Abstract—Image processing plays an important role in Brain tumor detection. MRI images are usually preferred for brain tumor analysis. These images are highly affected by Rician noise. Images should be noise free because noisy image analysis results in poor accuracy. Comparative evaluation of denoising techniques is carried out where the Median filter, Weiner filter, Hard Wavelet Transform and Soft Wavelet Transform are used. Filter performance is evaluated by Mean Square Error and Peak Signal to Noise Ratio. Hard Wavelet Transform is proved to be the best filtering technique for Rician noise removal.

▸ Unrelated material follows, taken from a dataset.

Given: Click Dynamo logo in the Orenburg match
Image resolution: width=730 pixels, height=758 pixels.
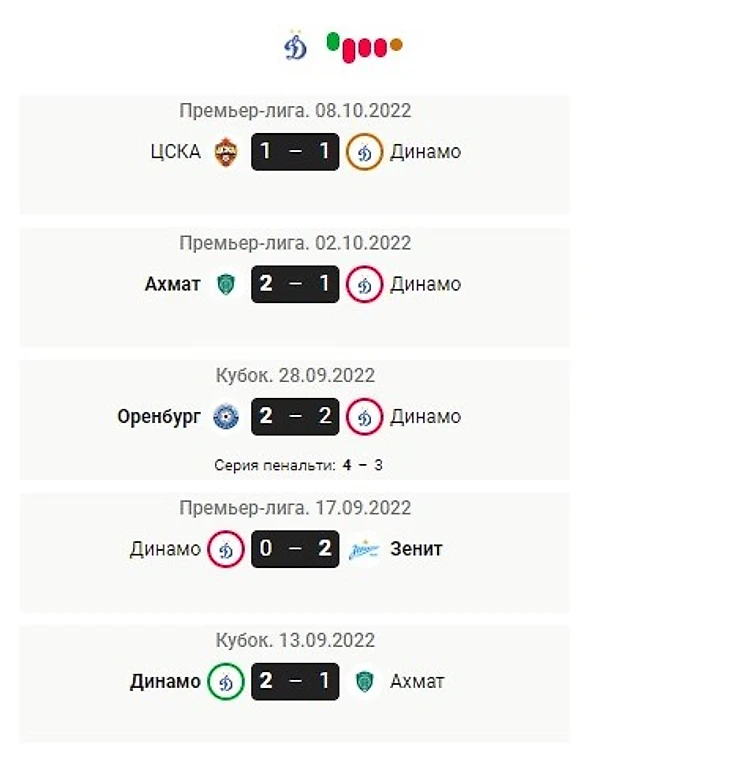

Index Terms— Brain Tumor, Image processing, MRI, Filtering, Rician noise.

I.INTRODUCTION

The brain tumor is a clot of the cell which can be or non-cancerous. Early detection of tumor is essential to carry out medical treatment. Most of the doctors prefer MRI images of the brain to carry out analysis. These MRI images are highly affected by Rician noise[4]. This noise affected images if used for further processing, it might affect its accuracy. Denoising of an image hence plays a very important role in image processing.

Denoising is carried out byfiltering techniques. There are various filtering techniques available but the resultant filtered image is prone to edge blurring and over smoothing. Maintaining the image features while carrying out image filtering is of extreme importance. Image denoising can be divided into two domain spatial and frequency. In the spatial domain, the operation takes place directly on the pixel while in a frequency domain operation is carried out on Fourier transform of a respective image[10]. The spatial domain denoising techniques include the Mean filter, Median filter, Average filter, Weiner filter while frequency domain denoising includes Fourier transform and Wavelet transform [3].